The bad guy in this story is Frank D’Amico (Mark Strong), who rules the criminal underworld. His son Chris (Christopher Mintz-Plasse) is willing to do anything to gain acceptance and prove himself worthy of taking on “the business.”  The story isn’t new, but over and over,  we glimpse a simple truth: parents tell their children what “normal” means. It’s chilling.

The movie is somehow still pretty lighthearted and funny. There is plenty of fast banter overrun with dick jokes that we’ve become familiar with ever since “Superbad,” “Year One” and recently “Hot Tub Time Machine.” Christopher Mintz-Plasse and Clark Duke (playing Marty, Dave’s friend) did a great job taking care of that. Evan Peters (Dave’s other friend Todd) brought up the rear. Also, probably unintentional, but I thought it was funny that Dave’s school, trying to exude a sense of danger and having to grow up hard with its ever present graffiti and metal detectors was filled with white middle class kids who had everything they needed, including plenty of cash.

Obviously, I recommend you go see this flick.

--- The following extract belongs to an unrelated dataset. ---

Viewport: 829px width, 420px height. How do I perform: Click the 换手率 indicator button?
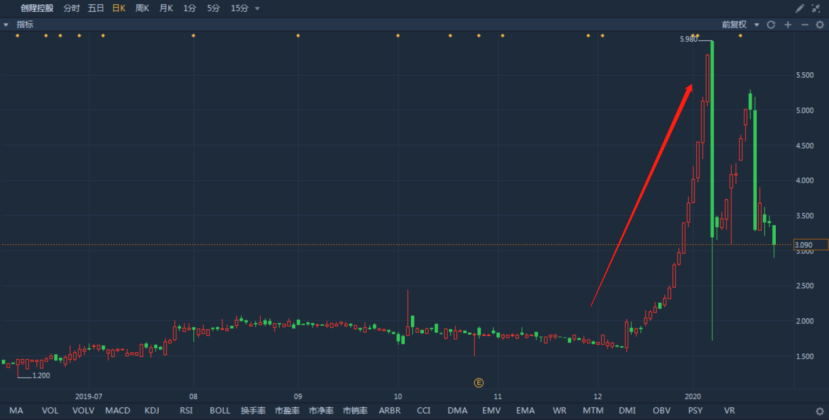253,410
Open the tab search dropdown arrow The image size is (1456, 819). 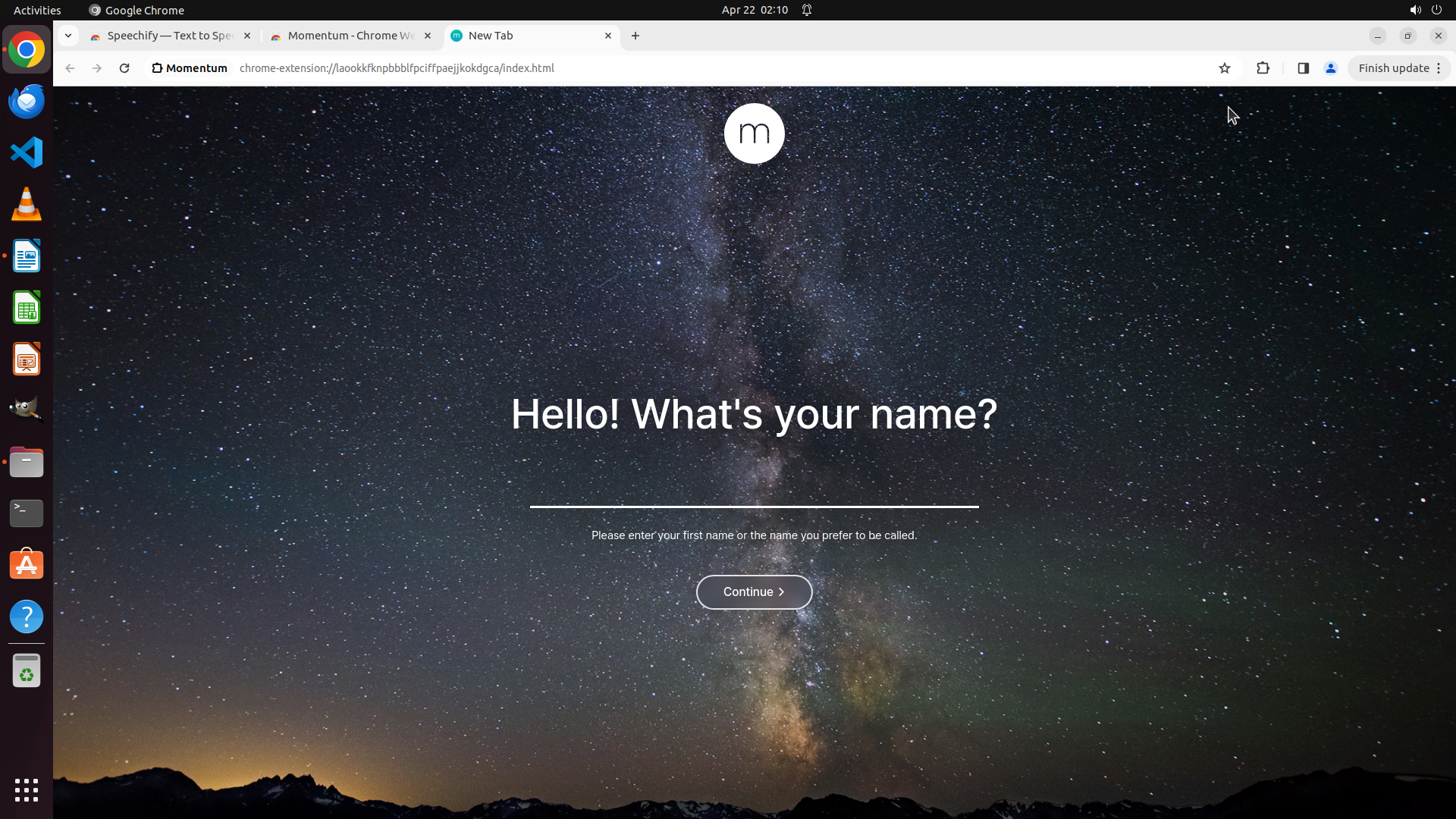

It’s got great action sequences, which are also smart and fun. The cast is excellent, the plot is better than could have been expected for a movie based on a comic book (which I haven’t read yet, so this might be an unfair statement). And, to get back to the title question… if “with power comes responsibility” is true, is the inverse true as well?  To answer this little logic problem you just have to watch the movie, or you know, think about it a little.

    • dazvsemir
    • April 17th, 2010

    Great review, but I’ll likely wait for the cable broadcast.

    • Jesse
    • April 18th, 2010

    Review was ALMOST as good as the movie. ALMOST. But seriously, that movie was stellar for all the reasons you stated.

  1. I also enjoyed the movie. It was hilarious! I laughed through most of it.